- Texto do documento:
..........
Na sua avaliação, os governos do PT foram claramente ideológicos, mas “mais flexíveis e centristas” do que as diretrizes do partido antes de assumir a Presidência. Nesse sentido, ela considera que a administração de Bolsonaro tende a ser ainda mais ideológica que os governos anteriores, na medida em que parece pouco aberta a posições divergentes.

Durante a campanha, Bolsonaro chegou a dizer que “esses marginais vermelhos serão banidos de nossa pátria”, recorda a professora. Depois de eleito, ele afirmou que se referia à cúpula do PT e do PSOL e que a mensagem era de que “quem desrespeitar a lei sentirá o peso da mesma contra a sua pessoa”. Justificou também a declaração como sendo um “desabafo” de campanha.

“Todo governo é ideológico e isso não é em si algo bom ou ruim. Precisamos perguntar quão rígidas ou extremas são as posições ideológicas do governo e, em uma democracia, até que ponto os cidadãos que não concordam com as posições ideológicas do governo têm o direito de discordar. Quanto menor o espaço para discordância, mais ideológico é o governo”, argumenta.

Para Weinstein, o movimento Escola sem Partido, que Bolsonaro apoia contra o que ele considera doutrinação nas escolas, é “extremamente ideológico”. Ela ressalta que todo professor parte, em algum grau, de sua própria visão de mundo, quando decide o que vai ensinar e como.

“É o Escola sem Partido e seu esforço para policiar as salas de aula que representam uma ameaça à liberdade acadêmica e à credibilidade das instituições educacionais brasileiras no país e no exterior”, critica.

“Há um número inestimável de fatos históricos. A própria seleção de quais fatos apresentar (em sala de aula) é um ato de interpretação”, ressalta a historiadora.

Na área de relações internacionais, Bolsonaro prometeu em seu programa de governo um “novo Itamaraty”, que se reaproximaria de países “preteridos por razões ideológicas” nos governos anteriores.

“Deixaremos de louvar ditaduras assassinas e desprezar ou mesmo atacar democracias importantes como EUA, Israel e Itália”, diz ainda o documento.

Bolsonaro tem sido especialmente crítico da proximidade que as gestões do PT mantiveram com Cuba e Venezuela, dois governos autoritários. Na última semana, o governo cubano decidiu encerrar sua participação no programa Mais Médicos em razão das novas exigências feitas pelo presidente eleito, o que pode levar à saída de cerca de 8.000 médicos de áreas pobres do país.

Já sua promessa de transferir a embaixada de Israel de Tel-Aviv para Jerusalém – seguindo decisão do presidente americano, Donald Trump, e contrariando orientação da ONU – já gerou expectativa de retaliação de países árabes às exportações brasileiras.

“Uma aproximação com Estados Unidos (por simpatia a Trump) e Israel (por afinidade evangélica com o país) é tão ideológica quanto a abordagem de Lula e Dilma sobre Cuba e Venezuela”, respondeu por email à reportagem a argentina Claudia Zilla, diretora em Berlim do grupo de pesquisa Américas na Fundação Ciência e Política (SWP).
..........
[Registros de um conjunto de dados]
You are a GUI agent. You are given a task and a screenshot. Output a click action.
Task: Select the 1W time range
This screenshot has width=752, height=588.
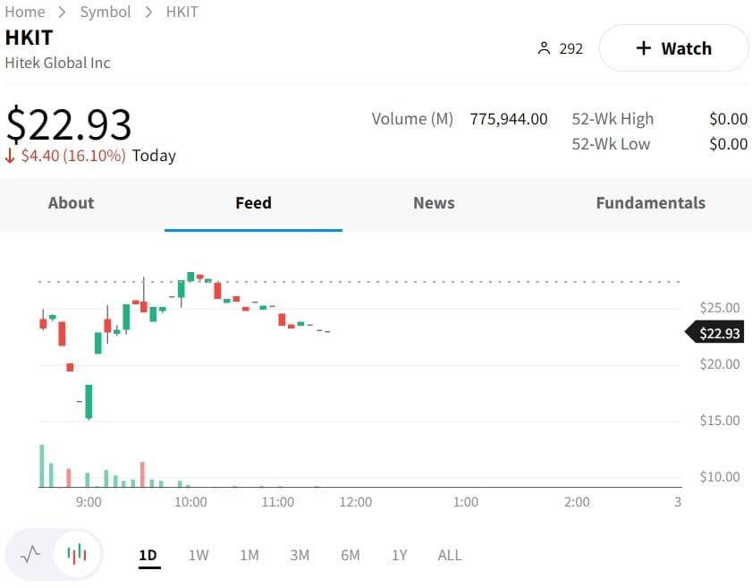click(x=199, y=555)
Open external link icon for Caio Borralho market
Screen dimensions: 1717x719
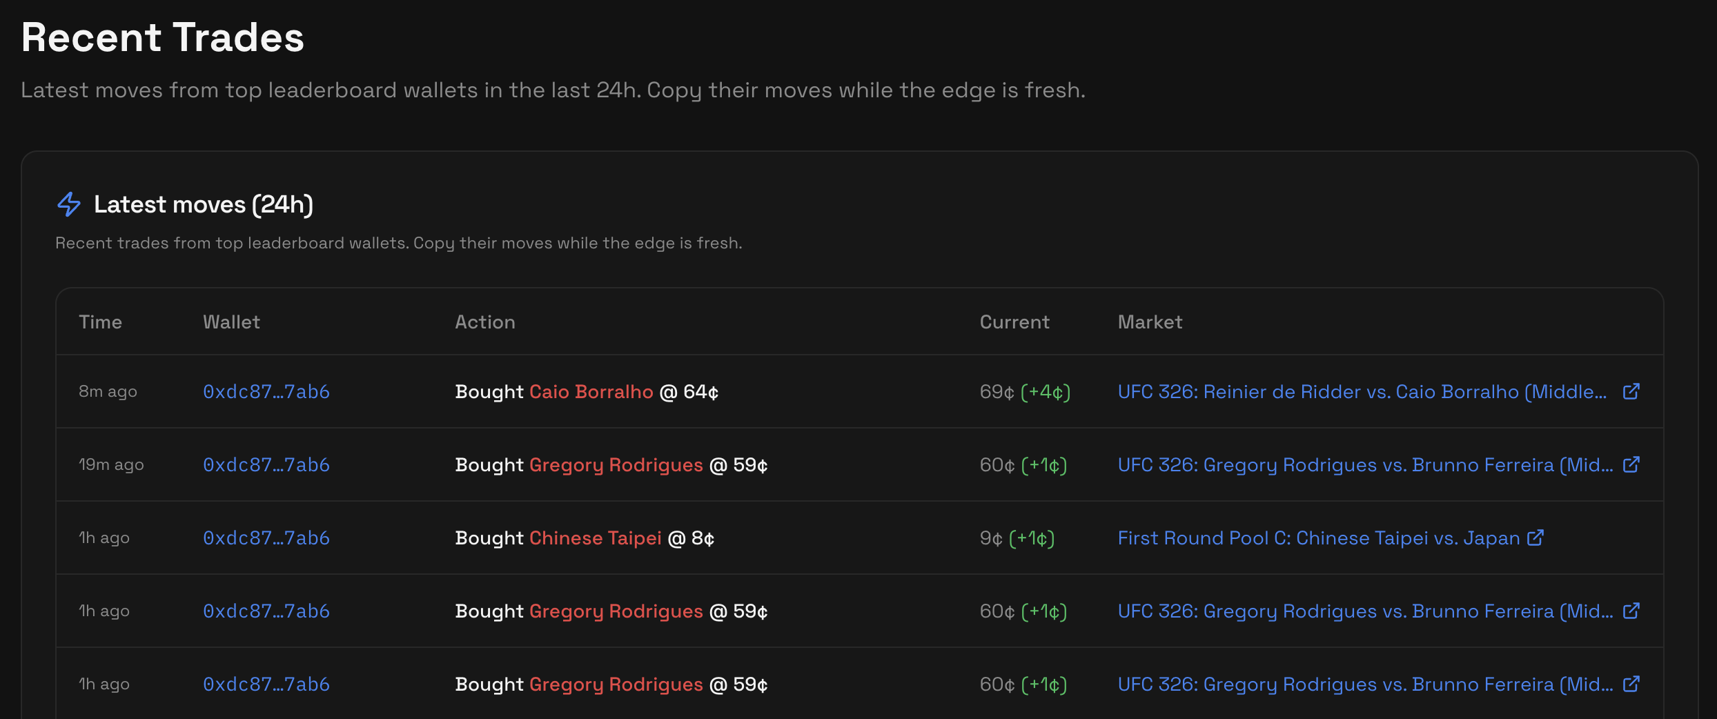(1631, 391)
..........
- Objetivo do exercício: Segundo o texto sobre ideologia nos governos brasileiros, por que a professora avalia que a administração de Bolsonaro tende a ser ainda mais ideológica que os governos anteriores? Explique em uma a três frases.

- Resultado do exercício: Porque, para ela, a administração de Bolsonaro parece pouco aberta a posições divergentes. Em sua avaliação, quanto menor o espaço para discordância, mais ideológico é o governo.